SOURCE -
[Start]

# Drying A Natural Fork.



## buckarue (Jul 9, 2012)

How should I dry out or season a natural fork?


----------



## tomshot123 (Mar 31, 2012)

I just let mine dry naturally for 2-4 weeks depending on the wood but there are many opinions on this and all should be taken into consideration because they all have their disadvantages and advantages


----------



## newconvert (Dec 12, 2011)

your best bet is to go to the tutorials and read. there are many different ways to dry out natty's. after you read a bit if you still have questions you will be a bit more specific.


----------



## Sean (Nov 17, 2011)

Welcome to the forum Buckarue


----------



## treefork (Feb 1, 2010)

Welcome to the forum. A microwave is the fast track. Used in short busrts of 30 secs. at a time.DON'T burn it. Do a bit of research in past posts for more details. Good Luck!


----------



## Jakerock (Mar 8, 2012)

Heres the answer I hate, but it it a real answer: "Glue the ends and leave it in a closet for a year"
F-THAT! Do what treefork said.


----------



## Sofreto (May 10, 2012)

Look at the tutorials. I am new too naturals and I did the microwave thing...30 sec every other day. Two forks did well while one developed a huge crack.


----------



## Henry the Hermit (Jun 2, 2010)

After you've been at this game a year or two, you will probably have more forks than you can build at once, and you can season them properly. Two years ago I was boiling forks in salt water and putting them in my dehydrator for a day or so. Now I have about 75 forks drying naturally, with a fair percentage of them ready to work. I still use the dehydrator, but now its job is to kill any critters in the wood. And yes, it helps to seal the ends, though I have mostly winnowed my forks down to types that don't crack.


----------



## Imperial (Feb 9, 2011)

as been said before, use the search - theres a ton of info already on this .


----------



## Hunter69 (Jun 23, 2011)

natural drying is best, but it is'nt quick but a year or 2 not really needed just 5 to 6 months is ideal.

There have been lots of microwave posts but I have experimented with several naturals of different species on different power settings eg 100%, 80%, and so on but the result is almost always the same yes it dries out the moisture fast and they look ok on removal but you let cool and hope to work on them next day to find a horrible big split caused by the heat shrinking the timber and on cooling it starts to crack from ends and runs too far to save in most cases unless you leave the forks and handle very long but then you struggle to fit it in micro, so my own honest opinion is to leave it 6 months but smear a nice thick coat of wood glue on each cut surface to stop checking/ splitting, and when glue dry write date of when you cut it in permanant marker over glued surface to remind you when it was cut so you know when its had its time.

[End]

TASKS TO PERFORM -
1: According to the thread on drying a natural fork, how long should each microwave burst last?
2: Write out the fork-drying thread from "## Henry the" up to and including "(Feb 9, 2011)", switching "dehydrator" to "kiln".

GIVEN RECORDS -
[Start]

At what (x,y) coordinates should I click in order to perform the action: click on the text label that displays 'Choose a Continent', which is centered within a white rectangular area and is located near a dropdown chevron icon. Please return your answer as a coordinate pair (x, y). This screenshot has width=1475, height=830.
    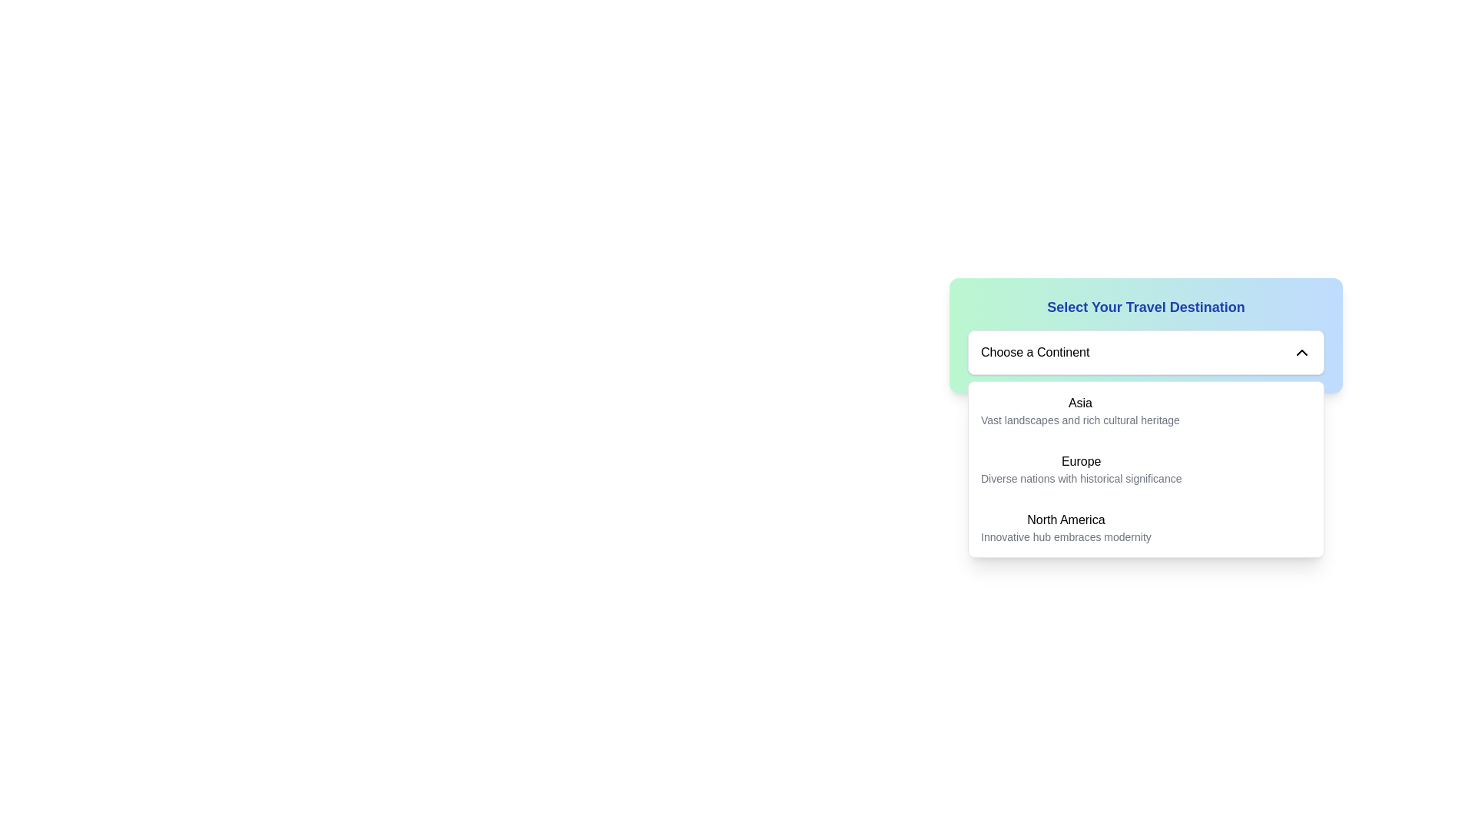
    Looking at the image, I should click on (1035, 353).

[End]
[Start]

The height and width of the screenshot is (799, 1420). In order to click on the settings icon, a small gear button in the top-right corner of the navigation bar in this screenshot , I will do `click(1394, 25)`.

[End]

RESPONSES -
1: 30 seconds at a time.

2:
## Henry the Hermit (Jun 2, 2010)

After you've been at this game a year or two, you will probably have more forks than you can build at once, and you can season them properly. Two years ago I was boiling forks in salt water and putting them in my kiln for a day or so. Now I have about 75 forks drying naturally, with a fair percentage of them ready to work. I still use the kiln, but now its job is to kill any critters in the wood. And yes, it helps to seal the ends, though I have mostly winnowed my forks down to types that don't crack.


----------



## Imperial (Feb 9, 2011)